It’s good news for wannabe astronauts. Playground rockets, first inspired by the 1960s Cold War space race, are making a comeback.
A new version of the rocket is being installed at Waverley Park, which featured one of Sydney’s original moon rocket slippery dips.
Mayor of Waverley Paula Masselos said the new rocket and launch tower is “set to spark joy in a new generation and harks back to a time before electronic gaming devices when imaginative play ruled, and [create] hopes and inspiration for future professions.”
Heritage consultant Susan Jackson-Stepowski says society became absolutely fixated on anything to do with space between the late 1950s and mid-1970s.

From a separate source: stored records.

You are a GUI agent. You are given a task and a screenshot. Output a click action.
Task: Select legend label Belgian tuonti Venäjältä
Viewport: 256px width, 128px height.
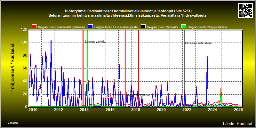163,27
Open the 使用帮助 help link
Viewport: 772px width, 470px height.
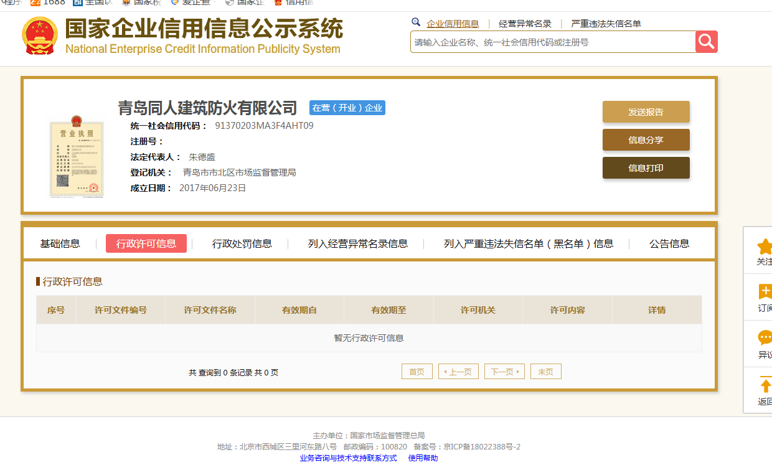[423, 458]
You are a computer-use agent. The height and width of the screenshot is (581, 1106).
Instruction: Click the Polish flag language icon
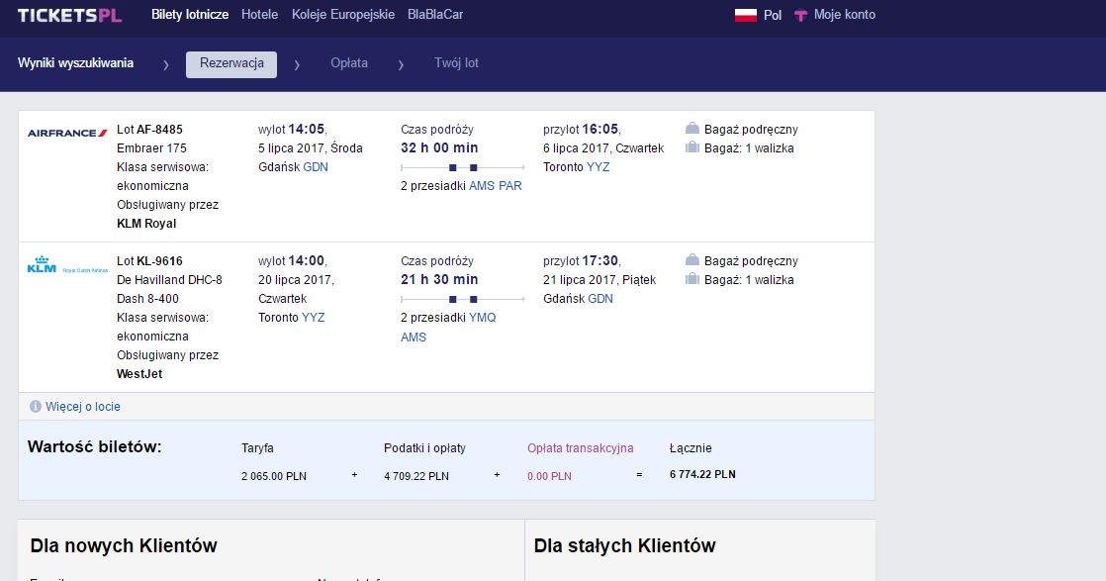pyautogui.click(x=746, y=15)
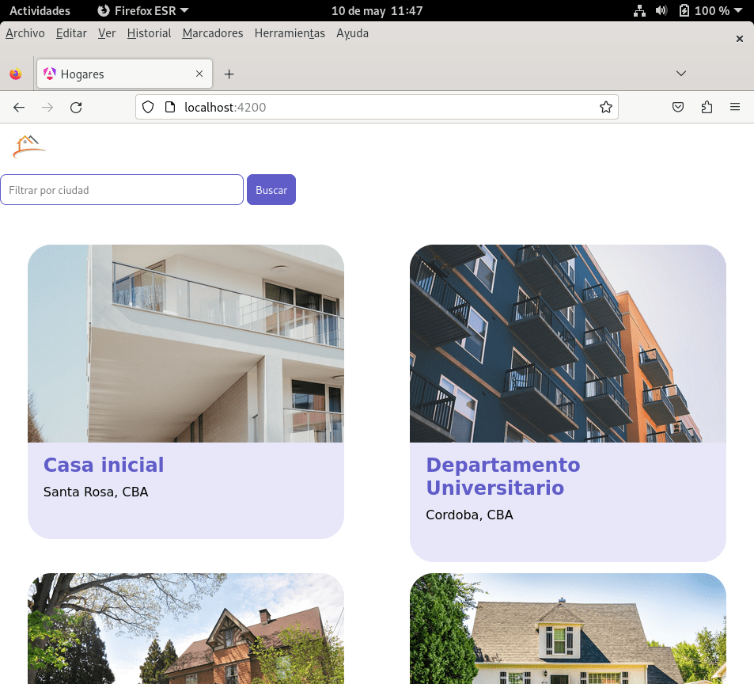
Task: Open the Marcadores menu
Action: (212, 33)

Jackson-Stepowski is explaining the remarkable story of NSW’s rocket playgrounds with a talk at Marrickville Library on Wednesday.
“The commercial world picked up on all of this and started pushing out everything on a space theme,” she said.
The space race began when the former Soviet Union announced on October 4, 1957, that they had successfully launched a satellite, Sputnik. A month later came Sputnik 2 with Laika the Soviet space dog, a stray mongrel from the streets of Moscow, the first animal to orbit the Earth. The American public thought the Russians were eavesdropping. The US needed to catch up and NASA was born.
“The first plans for a rocket were brought back from the US to Australia in 1958 by an engineer from the Blue Mountains city council,” she said. “He gave those plans to a welder called Dick West who started making the rockets and other companies copied him. The Russians had rocket playgrounds as well.
“I call this soft propaganda – society was influencing the councils to choose what piece of equipment should go into a park,” Jackson-Stepowski said.